Les femmes n’y sont pas indépendantes, elles ne sont à priori pas le personnage principal, mais apparaissent en tant qu’épouses ou mères. Cependant une lecture plus profonde montrera bien vite que les choses sont plus complexes que cela et que la Bible reste, malgré son antiquité, un ouvrage pleinement moderne, tout à fait apte à parler des femmes et à donner aux femmes d’aujourd’hui matière à réflexion.
Les femmes y sont omniprésentes et bien souvent, volontairement ou non, elles occupent le devant de la scène et ne se contentent nullement d’un rôle de figurant ou de faire valoir. Bien plus, elles sont là aux moments décisifs et charnières pour influencer pleinement le récit biblique. Bien loin de l’image de la femme soumise et passive que certains voudraient retenir comme modèle pour la femme juive, elles prennent bien souvent l’initiative avant les hommes et font preuve de bien autant de caractère et de vertu (ou parfois de vices, n’oublions pas que les personnages de la Bible n’en manquent pas). Plus encore, on peut voir chez certaines d’entre elles de véritables féministes, ne s’en laissant pas volontiers conter et critiquant plus ou moins ouvertement le système patriarcal en vigueur.
Elles ne sont nullement cantonnées au rôle souvent ingrat de simple épouse et de mère et tiennent toutes sortes de rôles, parfois très importants, empiétant même sur des domaines qu’on aurait pu croire réservés aux seuls hommes. Dans la Bible on trouve de tout, des femmes prophètes, des sorcières, des guerrières, des poétesses, des vertueuses, des prostituées, des reines, des conspiratrices, des sages , des juges, des folles, des personnalités extraordinaires comme des personnages secondaires... La femme de la Bible n’existe pas, ils y a des femmes qui présentent une large palette de caractères à étudier, femmes sans lesquelles la Bible ne serait pas la Bible, et les hommes l’ombre d’eux-mêmes.

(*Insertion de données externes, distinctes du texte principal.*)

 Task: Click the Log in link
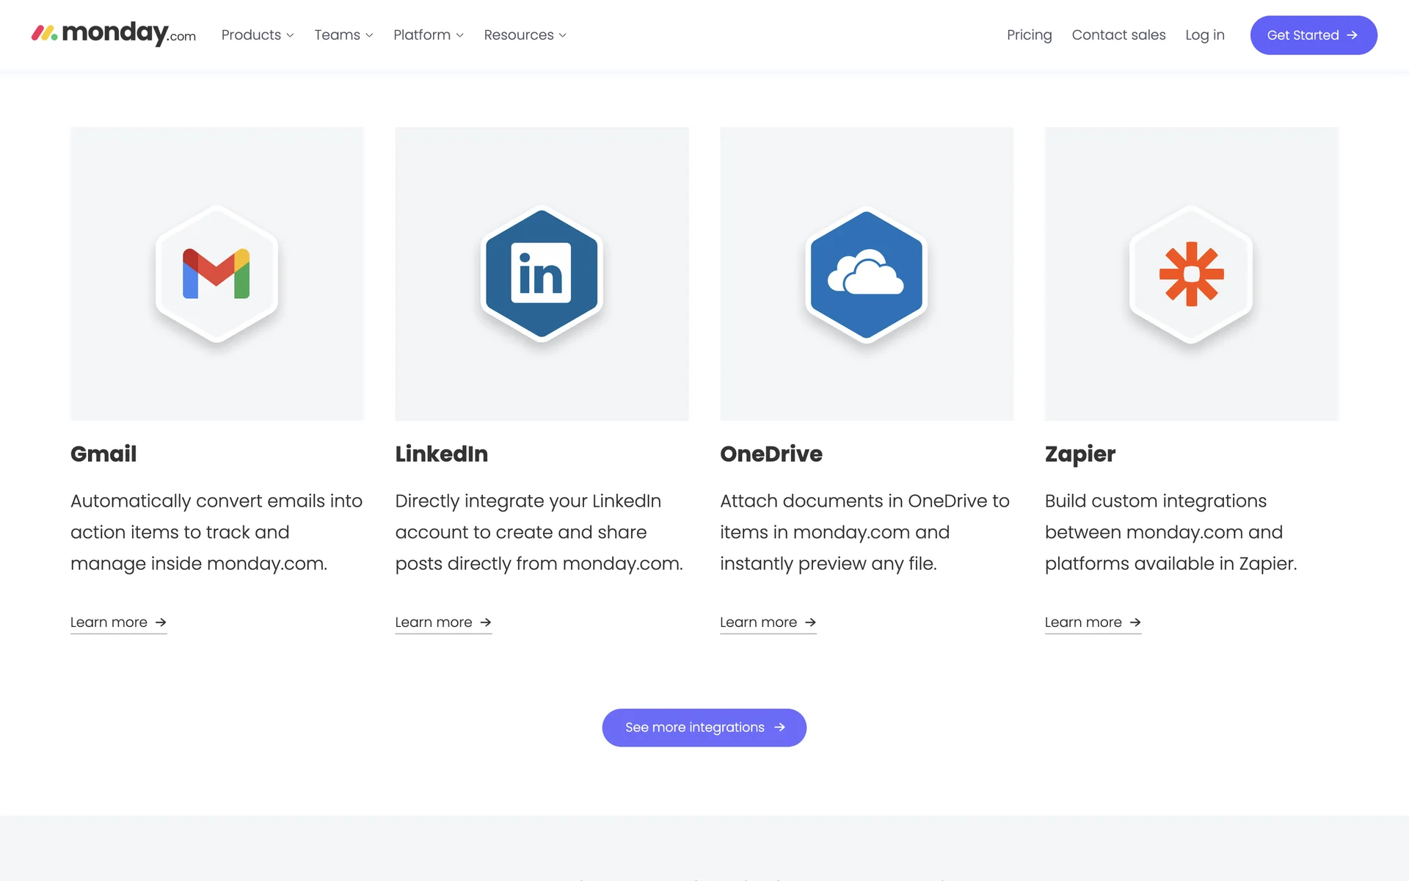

Mais revenons au rôle d’épouse et de mère. Il est avant tout représenté par les matriarches sans l’action et l’initiative desquelles toutes les histoires de la Genèse, moment fondateur s’il en est, auraient pris un tour totalement différent. De même pour l’homme clef du Judaïsme, Moïse, entouré de personnages féminins de caractère, qui doit sa survie à trois femmes « résistantes », sa mère naturelle qui le cache, et une « juste des Nations », la fille de Pharaon, qui cache son identité et l’adopte ! Sa propre femme, enfin, qui le sauve alors que Dieu veut le faire mourir, en lui donnant une belle leçon de religion. Quelles épouses et quelles mères !
Certains des livres bibliques sont si proches du féminin qu’on peut se demander si une femme ne pourrait en être l’auteur (rappelons que les auteurs bibliques sont en général anonymes), certains chercheurs pensent la chose possible.
N’oublions pas non plus que la Bible ne va pas sans commentaires. Ce texte ne se lit pas, il s’étudie. Or si les femmes juives furent trop longtemps réduites au rôle de simples lectrices aux dépends de celui de commentatrices, ce n’est plus, heureusement, le cas aujourd’hui. Les femmes érudites en Judaïsme sont actuellement légion, le phénomène ne va qu’en augmentant, il y a même de nombreuses femmes rabbins !
Ce bouleversement de l’éducation féminine amène avec lui un bouleversement de l’étude juive et plus particulièrement biblique, et donc un renouveau passionnant du commentaire. On trouve déjà de nombreux ouvrages de commentaires bibliques écrits par des femmes qui savent jeter sur le texte un éclairage nouveau et dégager de la lettre des étincelles insoupçonnées de sainteté, prouvant, une fois de plus, l’immensité infinie de nos textes et la vigueur, jamais démentie, de notre tradition.
A vos Bibles, mesdames... en hébreu de préférence.